● **Short task**
Copy every line of the listing below word for word.

= = = = = = =

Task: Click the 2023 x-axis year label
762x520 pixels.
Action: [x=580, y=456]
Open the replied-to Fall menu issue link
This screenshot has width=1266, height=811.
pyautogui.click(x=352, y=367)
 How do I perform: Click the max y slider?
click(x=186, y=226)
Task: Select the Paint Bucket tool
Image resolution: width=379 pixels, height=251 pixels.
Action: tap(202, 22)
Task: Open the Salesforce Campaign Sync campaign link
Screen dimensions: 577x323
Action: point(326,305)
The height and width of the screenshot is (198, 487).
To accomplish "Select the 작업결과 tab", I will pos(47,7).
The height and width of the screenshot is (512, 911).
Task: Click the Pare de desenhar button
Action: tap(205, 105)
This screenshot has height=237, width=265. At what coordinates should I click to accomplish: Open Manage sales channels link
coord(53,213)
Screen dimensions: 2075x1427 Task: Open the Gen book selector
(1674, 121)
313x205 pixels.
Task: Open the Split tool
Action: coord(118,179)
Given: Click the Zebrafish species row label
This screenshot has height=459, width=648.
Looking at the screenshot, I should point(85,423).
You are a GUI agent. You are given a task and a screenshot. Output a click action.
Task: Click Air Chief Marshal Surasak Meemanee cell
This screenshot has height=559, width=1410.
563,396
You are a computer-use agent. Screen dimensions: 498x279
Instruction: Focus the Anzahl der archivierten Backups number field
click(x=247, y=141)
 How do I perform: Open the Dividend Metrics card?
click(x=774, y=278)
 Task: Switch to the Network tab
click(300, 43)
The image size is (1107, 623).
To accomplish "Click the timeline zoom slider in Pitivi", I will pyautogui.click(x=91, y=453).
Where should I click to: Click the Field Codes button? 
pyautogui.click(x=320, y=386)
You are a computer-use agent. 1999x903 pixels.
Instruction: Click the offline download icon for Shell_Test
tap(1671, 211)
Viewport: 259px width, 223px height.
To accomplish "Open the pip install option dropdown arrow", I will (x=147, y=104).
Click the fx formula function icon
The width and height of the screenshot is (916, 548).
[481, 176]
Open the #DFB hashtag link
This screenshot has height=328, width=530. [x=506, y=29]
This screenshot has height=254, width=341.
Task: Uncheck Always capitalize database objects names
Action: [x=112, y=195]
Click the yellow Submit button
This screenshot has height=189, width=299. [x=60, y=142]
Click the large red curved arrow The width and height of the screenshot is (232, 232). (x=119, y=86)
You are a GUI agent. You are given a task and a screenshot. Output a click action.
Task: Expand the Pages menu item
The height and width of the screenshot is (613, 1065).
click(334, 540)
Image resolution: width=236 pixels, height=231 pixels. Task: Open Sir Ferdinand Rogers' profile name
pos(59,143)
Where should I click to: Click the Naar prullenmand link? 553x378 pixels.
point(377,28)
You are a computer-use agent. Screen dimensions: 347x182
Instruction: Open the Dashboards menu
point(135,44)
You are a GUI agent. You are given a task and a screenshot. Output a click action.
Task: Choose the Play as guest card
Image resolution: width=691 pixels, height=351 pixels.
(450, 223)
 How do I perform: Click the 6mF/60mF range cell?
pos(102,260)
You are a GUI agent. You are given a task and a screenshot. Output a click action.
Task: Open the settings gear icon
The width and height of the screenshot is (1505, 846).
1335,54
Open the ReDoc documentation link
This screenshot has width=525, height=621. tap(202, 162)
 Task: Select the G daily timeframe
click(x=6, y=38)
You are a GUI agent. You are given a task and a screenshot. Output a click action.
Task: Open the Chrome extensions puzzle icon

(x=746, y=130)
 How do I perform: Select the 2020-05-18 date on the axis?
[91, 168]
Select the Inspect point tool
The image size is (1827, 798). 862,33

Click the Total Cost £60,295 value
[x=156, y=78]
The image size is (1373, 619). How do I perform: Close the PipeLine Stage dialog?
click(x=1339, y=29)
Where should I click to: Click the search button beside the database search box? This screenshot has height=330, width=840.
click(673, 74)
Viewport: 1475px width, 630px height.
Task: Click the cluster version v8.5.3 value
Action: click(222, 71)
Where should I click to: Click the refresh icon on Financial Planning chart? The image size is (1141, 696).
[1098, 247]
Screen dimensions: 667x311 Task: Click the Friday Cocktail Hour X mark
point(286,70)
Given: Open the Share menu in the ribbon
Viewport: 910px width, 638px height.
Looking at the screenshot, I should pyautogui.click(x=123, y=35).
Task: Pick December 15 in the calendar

= = = = = = =

● **The solution**
Task: Click the 2023 x-axis year label
762x520 pixels.
Action: [x=580, y=456]
Open the replied-to Fall menu issue link
This screenshot has width=1266, height=811.
pyautogui.click(x=352, y=367)
 How do I perform: Click the max y slider?
click(x=186, y=226)
Task: Select the Paint Bucket tool
Image resolution: width=379 pixels, height=251 pixels.
Action: tap(202, 22)
Task: Open the Salesforce Campaign Sync campaign link
Screen dimensions: 577x323
Action: point(326,305)
The height and width of the screenshot is (198, 487).
To accomplish "Select the 작업결과 tab", I will pos(47,7).
The height and width of the screenshot is (512, 911).
Task: Click the Pare de desenhar button
Action: tap(205, 105)
This screenshot has height=237, width=265. At what coordinates should I click to accomplish: Open Manage sales channels link
coord(53,213)
Screen dimensions: 2075x1427 Task: Open the Gen book selector
(1674, 121)
313x205 pixels.
Task: Open the Split tool
Action: coord(118,179)
Given: Click the Zebrafish species row label
This screenshot has height=459, width=648.
Looking at the screenshot, I should point(85,423).
You are a GUI agent. You are given a task and a screenshot. Output a click action.
Task: Click Air Chief Marshal Surasak Meemanee cell
This screenshot has height=559, width=1410.
563,396
You are a computer-use agent. Screen dimensions: 498x279
Instruction: Focus the Anzahl der archivierten Backups number field
click(x=247, y=141)
 How do I perform: Open the Dividend Metrics card?
click(x=774, y=278)
 Task: Switch to the Network tab
click(300, 43)
The image size is (1107, 623).
To accomplish "Click the timeline zoom slider in Pitivi", I will pyautogui.click(x=91, y=453).
Where should I click to: Click the Field Codes button? 
pyautogui.click(x=320, y=386)
You are a computer-use agent. 1999x903 pixels.
Instruction: Click the offline download icon for Shell_Test
tap(1671, 211)
Viewport: 259px width, 223px height.
To accomplish "Open the pip install option dropdown arrow", I will (x=147, y=104).
Click the fx formula function icon
The width and height of the screenshot is (916, 548).
[481, 176]
Open the #DFB hashtag link
This screenshot has height=328, width=530. [x=506, y=29]
This screenshot has height=254, width=341.
Task: Uncheck Always capitalize database objects names
Action: [x=112, y=195]
Click the yellow Submit button
This screenshot has height=189, width=299. [x=60, y=142]
Click the large red curved arrow The width and height of the screenshot is (232, 232). (x=119, y=86)
You are a GUI agent. You are given a task and a screenshot. Output a click action.
Task: Expand the Pages menu item
The height and width of the screenshot is (613, 1065).
click(334, 540)
Image resolution: width=236 pixels, height=231 pixels. Task: Open Sir Ferdinand Rogers' profile name
pos(59,143)
Where should I click to: Click the Naar prullenmand link? 553x378 pixels.
point(377,28)
You are a computer-use agent. Screen dimensions: 347x182
Instruction: Open the Dashboards menu
point(135,44)
You are a GUI agent. You are given a task and a screenshot. Output a click action.
Task: Choose the Play as guest card
Image resolution: width=691 pixels, height=351 pixels.
(450, 223)
 How do I perform: Click the 6mF/60mF range cell?
pos(102,260)
You are a GUI agent. You are given a task and a screenshot. Output a click action.
Task: Open the settings gear icon
The width and height of the screenshot is (1505, 846).
1335,54
Open the ReDoc documentation link
This screenshot has width=525, height=621. tap(202, 162)
 Task: Select the G daily timeframe
click(x=6, y=38)
You are a GUI agent. You are given a task and a screenshot. Output a click action.
Task: Open the Chrome extensions puzzle icon

(x=746, y=130)
 How do I perform: Select the 2020-05-18 date on the axis?
[91, 168]
Select the Inspect point tool
The image size is (1827, 798). 862,33

Click the Total Cost £60,295 value
[x=156, y=78]
The image size is (1373, 619). How do I perform: Close the PipeLine Stage dialog?
click(x=1339, y=29)
Where should I click to: Click the search button beside the database search box? This screenshot has height=330, width=840.
click(673, 74)
Viewport: 1475px width, 630px height.
Task: Click the cluster version v8.5.3 value
Action: click(222, 71)
Where should I click to: Click the refresh icon on Financial Planning chart? The image size is (1141, 696).
[1098, 247]
Screen dimensions: 667x311 Task: Click the Friday Cocktail Hour X mark
point(286,70)
Given: Open the Share menu in the ribbon
Viewport: 910px width, 638px height.
Looking at the screenshot, I should pyautogui.click(x=123, y=35).
Task: Pick December 15 in the calendar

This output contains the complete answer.